Scan the entries for the word "will" and return every line that has it.

Saved entries:
____________________
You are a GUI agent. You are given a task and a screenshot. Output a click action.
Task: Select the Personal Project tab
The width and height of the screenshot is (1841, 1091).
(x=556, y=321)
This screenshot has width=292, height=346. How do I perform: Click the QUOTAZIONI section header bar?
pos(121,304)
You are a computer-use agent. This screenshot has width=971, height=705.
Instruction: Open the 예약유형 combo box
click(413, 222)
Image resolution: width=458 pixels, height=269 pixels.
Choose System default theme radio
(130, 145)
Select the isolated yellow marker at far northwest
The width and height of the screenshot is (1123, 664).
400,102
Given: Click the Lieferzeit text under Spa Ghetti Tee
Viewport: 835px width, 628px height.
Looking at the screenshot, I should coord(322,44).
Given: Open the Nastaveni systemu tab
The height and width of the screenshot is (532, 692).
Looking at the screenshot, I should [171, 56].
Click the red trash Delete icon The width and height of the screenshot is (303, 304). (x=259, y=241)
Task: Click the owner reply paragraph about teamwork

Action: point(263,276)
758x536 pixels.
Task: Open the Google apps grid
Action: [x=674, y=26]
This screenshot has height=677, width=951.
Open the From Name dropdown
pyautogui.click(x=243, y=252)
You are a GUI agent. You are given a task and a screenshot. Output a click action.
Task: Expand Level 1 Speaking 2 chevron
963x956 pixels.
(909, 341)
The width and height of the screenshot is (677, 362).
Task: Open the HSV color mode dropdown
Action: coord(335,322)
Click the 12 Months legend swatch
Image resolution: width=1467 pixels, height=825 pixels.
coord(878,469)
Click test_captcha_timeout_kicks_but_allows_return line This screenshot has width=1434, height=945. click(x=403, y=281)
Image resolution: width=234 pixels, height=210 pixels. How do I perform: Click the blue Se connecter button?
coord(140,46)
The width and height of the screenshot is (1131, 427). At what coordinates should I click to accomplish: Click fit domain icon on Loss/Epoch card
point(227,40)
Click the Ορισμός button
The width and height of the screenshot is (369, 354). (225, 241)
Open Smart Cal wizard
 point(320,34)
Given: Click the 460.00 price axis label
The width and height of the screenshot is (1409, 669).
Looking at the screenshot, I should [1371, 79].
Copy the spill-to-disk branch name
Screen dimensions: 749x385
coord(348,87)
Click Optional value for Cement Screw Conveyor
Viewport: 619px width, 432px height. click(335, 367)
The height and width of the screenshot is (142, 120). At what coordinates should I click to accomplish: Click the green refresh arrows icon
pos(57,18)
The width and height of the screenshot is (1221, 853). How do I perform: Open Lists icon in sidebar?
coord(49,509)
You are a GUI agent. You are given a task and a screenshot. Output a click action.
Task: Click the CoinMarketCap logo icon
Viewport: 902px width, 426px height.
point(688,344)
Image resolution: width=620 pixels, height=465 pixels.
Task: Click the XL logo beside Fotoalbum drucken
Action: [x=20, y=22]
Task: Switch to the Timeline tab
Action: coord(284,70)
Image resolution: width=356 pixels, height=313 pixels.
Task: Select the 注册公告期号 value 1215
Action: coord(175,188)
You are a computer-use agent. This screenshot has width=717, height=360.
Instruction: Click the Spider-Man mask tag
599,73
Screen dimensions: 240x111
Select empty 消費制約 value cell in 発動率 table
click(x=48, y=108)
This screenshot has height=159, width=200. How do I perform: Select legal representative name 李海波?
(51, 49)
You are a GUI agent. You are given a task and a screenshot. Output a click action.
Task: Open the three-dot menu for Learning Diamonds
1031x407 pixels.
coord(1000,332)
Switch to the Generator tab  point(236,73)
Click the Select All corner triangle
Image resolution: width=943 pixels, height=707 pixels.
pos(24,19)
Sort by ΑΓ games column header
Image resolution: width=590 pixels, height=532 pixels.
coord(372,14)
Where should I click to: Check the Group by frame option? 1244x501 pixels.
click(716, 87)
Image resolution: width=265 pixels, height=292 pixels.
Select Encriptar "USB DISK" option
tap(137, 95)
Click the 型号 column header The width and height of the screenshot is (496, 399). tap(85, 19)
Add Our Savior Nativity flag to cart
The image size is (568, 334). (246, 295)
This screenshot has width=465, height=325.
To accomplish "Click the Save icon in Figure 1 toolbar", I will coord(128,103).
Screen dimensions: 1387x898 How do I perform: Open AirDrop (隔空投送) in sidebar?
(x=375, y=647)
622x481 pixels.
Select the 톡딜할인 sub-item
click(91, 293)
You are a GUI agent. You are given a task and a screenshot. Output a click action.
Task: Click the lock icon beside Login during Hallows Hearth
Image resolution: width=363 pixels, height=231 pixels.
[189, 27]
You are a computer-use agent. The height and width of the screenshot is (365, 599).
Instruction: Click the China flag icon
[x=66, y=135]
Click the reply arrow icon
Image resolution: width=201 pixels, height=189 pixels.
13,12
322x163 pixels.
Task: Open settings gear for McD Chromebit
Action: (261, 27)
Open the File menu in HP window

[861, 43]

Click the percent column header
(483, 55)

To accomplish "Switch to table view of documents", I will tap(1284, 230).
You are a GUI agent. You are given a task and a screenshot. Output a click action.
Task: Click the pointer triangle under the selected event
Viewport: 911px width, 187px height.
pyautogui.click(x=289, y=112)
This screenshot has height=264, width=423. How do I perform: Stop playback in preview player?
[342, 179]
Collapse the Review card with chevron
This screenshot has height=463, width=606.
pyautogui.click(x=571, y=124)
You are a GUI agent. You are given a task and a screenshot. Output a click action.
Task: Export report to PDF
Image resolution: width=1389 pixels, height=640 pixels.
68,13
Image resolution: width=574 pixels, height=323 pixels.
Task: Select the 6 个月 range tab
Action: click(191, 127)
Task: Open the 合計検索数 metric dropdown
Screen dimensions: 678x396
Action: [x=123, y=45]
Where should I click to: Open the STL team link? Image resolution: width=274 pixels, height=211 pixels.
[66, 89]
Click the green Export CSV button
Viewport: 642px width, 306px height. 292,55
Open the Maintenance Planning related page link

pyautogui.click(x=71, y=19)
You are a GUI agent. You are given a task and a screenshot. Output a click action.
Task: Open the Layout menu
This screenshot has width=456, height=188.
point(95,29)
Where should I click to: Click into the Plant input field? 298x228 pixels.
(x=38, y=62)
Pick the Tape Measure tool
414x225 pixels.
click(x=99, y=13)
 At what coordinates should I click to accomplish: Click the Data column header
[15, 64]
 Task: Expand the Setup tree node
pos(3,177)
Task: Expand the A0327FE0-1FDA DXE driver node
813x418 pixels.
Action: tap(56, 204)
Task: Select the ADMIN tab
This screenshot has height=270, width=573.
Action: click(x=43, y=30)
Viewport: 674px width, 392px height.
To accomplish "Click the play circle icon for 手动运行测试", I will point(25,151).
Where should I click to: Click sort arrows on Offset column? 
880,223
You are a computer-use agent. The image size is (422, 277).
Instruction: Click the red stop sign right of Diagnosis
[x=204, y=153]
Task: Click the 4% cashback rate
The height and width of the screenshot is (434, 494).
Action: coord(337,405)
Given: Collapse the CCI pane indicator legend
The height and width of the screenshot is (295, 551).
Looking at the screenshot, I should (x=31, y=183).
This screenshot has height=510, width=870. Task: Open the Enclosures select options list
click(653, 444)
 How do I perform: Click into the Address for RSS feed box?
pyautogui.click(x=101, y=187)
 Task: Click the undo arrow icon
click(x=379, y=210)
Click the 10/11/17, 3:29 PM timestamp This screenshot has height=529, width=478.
____________________
→ Solution to the problem
To accomplish "Click the Save icon in Figure 1 toolbar", I will coord(128,103).
To accomplish "Switch to table view of documents", I will tap(1284, 230).
To accomplish "Click the play circle icon for 手动运行测试", I will point(25,151).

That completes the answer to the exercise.